AntiSMASH cluster visualization

What is antiSMASH?

Reference:

Blin, Kai et al. antiSMASH 7.0: new and improved predictions for detection, regulation, chemical structures and visualisation. Nucleic acids research vol. 51,W1 (2023): W46-W50.

How can I visualize the clusters predicted by antiSMASH?

You can access to the antiSMASH cluster visualization window by clicking on the number indicated in the antiSMASH Region ID field in the antiSMASH result table.

This window allows you to visualize the antiSMASH cluster predictions and their genomic context.

You can also use the main navigation menu in the Metabolism section and Secondary Metabolites subsection to obtain the antiSMASH predictions page. This page enumerates all secondary metabolite clusters detected for the selected organism and its replicons.

What information are in this window?

../../_images/antiSMASH7_domainviewer_window.png

Item #1: Viewer
Item #2: Region description section
Item #3: ‘Knownclusters’ section
Item #4: ‘Genomic Objects’ section
Item #5: ‘Clusters’ section

All the elements are more described below.

Viewer

The Viewer allows you to visualize a selected antiSMASH cluster prediction and its genomic context. The representation is similar to that of MicroScope Genome Browser with the different genomic objects in the region displayed over the 6 reading phases (item #1). Only some type of genomic object are represented: CDS, fCDS, tRNA, rRNA, misc_RNA, ncRNA, tmRNA, misc_feature and mobile_element. misc_feature object will appear at the bottom of the viewer.

The colored boxes (item #2) on the blue line in the middle of the Viewer represent the predicted domains of the secondary metabolite genes.

The boxes at the bottom of the viewer display firstly protoclusters (item #3), with their core (item #4) and neighborhoods (item #5), and secondly candidate clusters (item #6) found in this region.

All the boxes can be mouse over to obtain summarized informations about them:

for all boxes, informations about the location and the length of the element are displayed.
for domains boxes, the type and the predicted substrate (if there is one) of the domain and different metrics computed by antiSMASH (score, E-value) are displayed.
for genomic objects boxes, there is information on annotation, gene name, product and type of the genomic object.
for protoclusters and core-protoclusters boxes, the type of the protocluster.
for candidate clusters boxes, the type and the peptide polymer composition (if any) of the candidate cluster.

Data on genomic objects, data on proto-clusters and data on candidate clusters are also described respectively in the following tables Genomic Objects, Proto-clusters and Candidate-clusters.

The color code of the different types of boxes is described in the viewer caption (item #7) and below in the documentation.

Region section

This section present a brief summary of the region, with its identifier, its annotation/type and its location and length.

In case of NRPS/PKS cluster type, the predicted peptide polymer composition may be indicated as well.

If this composition is specific enough, the SMILES prediction and its visualization are displayed.

Thanks to simolecule for Picture’s displays.

Knownclusters section

These tables provide information about similar known clusters described in MIBiG database.
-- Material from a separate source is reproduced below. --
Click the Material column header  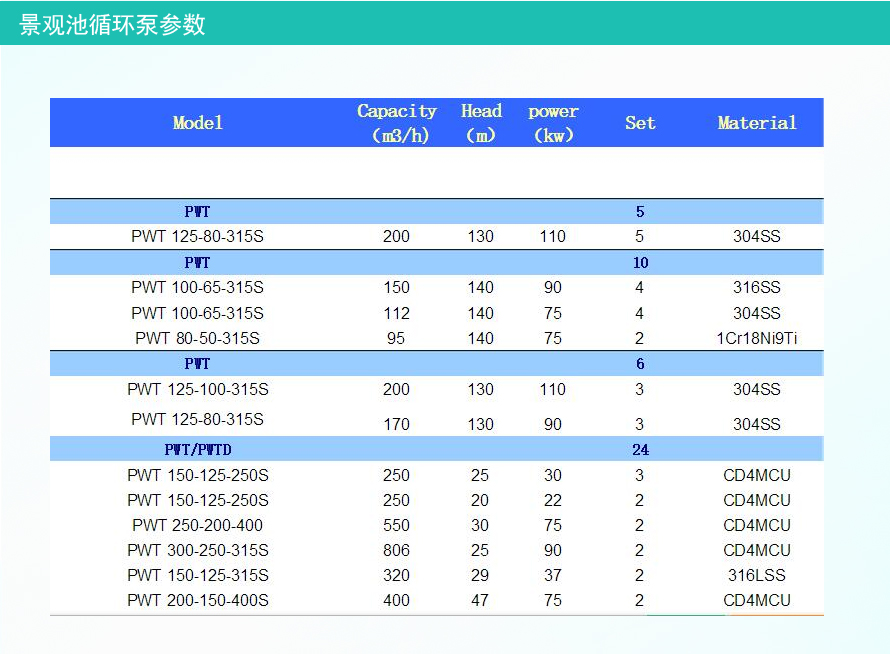(x=757, y=123)
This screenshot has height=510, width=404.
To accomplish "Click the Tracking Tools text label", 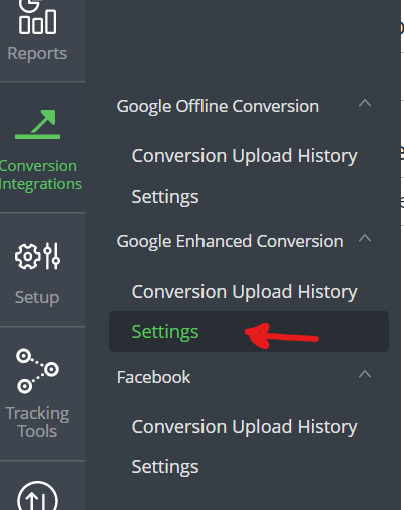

The Minimum Information about a Biosynthetic Gene cluster (MIBiG) can help to know more on biosynthetic gene clusters, their molecular products and their related publications.

Terlouw, Barbara R et al. MIBiG 3.0: a community-driven effort to annotate experimentally validated biosynthetic gene clusters. Nucleic acids research vol. 51,D1 (2023): D603-D610.

MIBiG Region Similarities table

This table helps to know more on biosynthetic gene clusters by comparison with MIBiG reference database on all the region.

MIBiG and Locus: Identifier and locus of the MIBiG hit corresponding to the region. Click on the identifier to open the corresponding MIBiG website page.

Product and Type: Product and type of the MIBiG compound.

Completion: Completion of the hit between MIBiG region and antiSMASH predicted region (see below for more information about its computation).

The MIBiG Protocluster Similarities table

This table helps to know more on biosynthetic gene clusters by comparison with MIBiG reference database on the considered protocluster.

This is useful when there is several protocluster in the same region to try to characterize each protocluster.

See below to know more about protocluster.

Protocluster id: Protocluster identifier.

MIBiG and Locus: Identifier and locus of the MIBiG region which hit on the protocluster. Click on it to open the MIBiG website page related to this MIBiG.

Product and Type: Product and type of the MIBiG compound.

Completion: Completion of the hit between MIBiG region and antiSMASH predicted protocluster (see below for more information about its computation).

Genomic Objects section

Genomic Objects Table

This table provides informations regarding the genomic objects depicted in the graphical representation.

Almost all fields are the same than those present in the Genomic Objects table of the Genome Browser (accessible in the MaGe section of the main navigation menu). To known more, see the documentation page of the Genome Browser.

Label: Label of the genomic object.

Begin, End and Frame: Location of the genomic object on the sequence.

Gene: Gene name if any.

Evidence: automatic/validated

Type: CDS, fCDS, tRNA, rRNA, misc_RNA, ncRNA, tmRNA, misc_feature, mobile_element.

Product: Description of the gene product of the genomic object.

antiSMASH annotation: Display notably (if any) the predicted domains and SMCOG (Secondary Metabolite Clusters of Orthologous Groups) class.

Status: Genomic object status predicted by antiSMASH if any. It can be: biosynthetic, biosynthetic-additional, regulatory, transport, resistance, other.

Domain type: Type of the genomic object’s domains predicted by antiSMASH if any.

Status biosynthetic means that the considered gene is a major part or the core of the secondary metabolite system.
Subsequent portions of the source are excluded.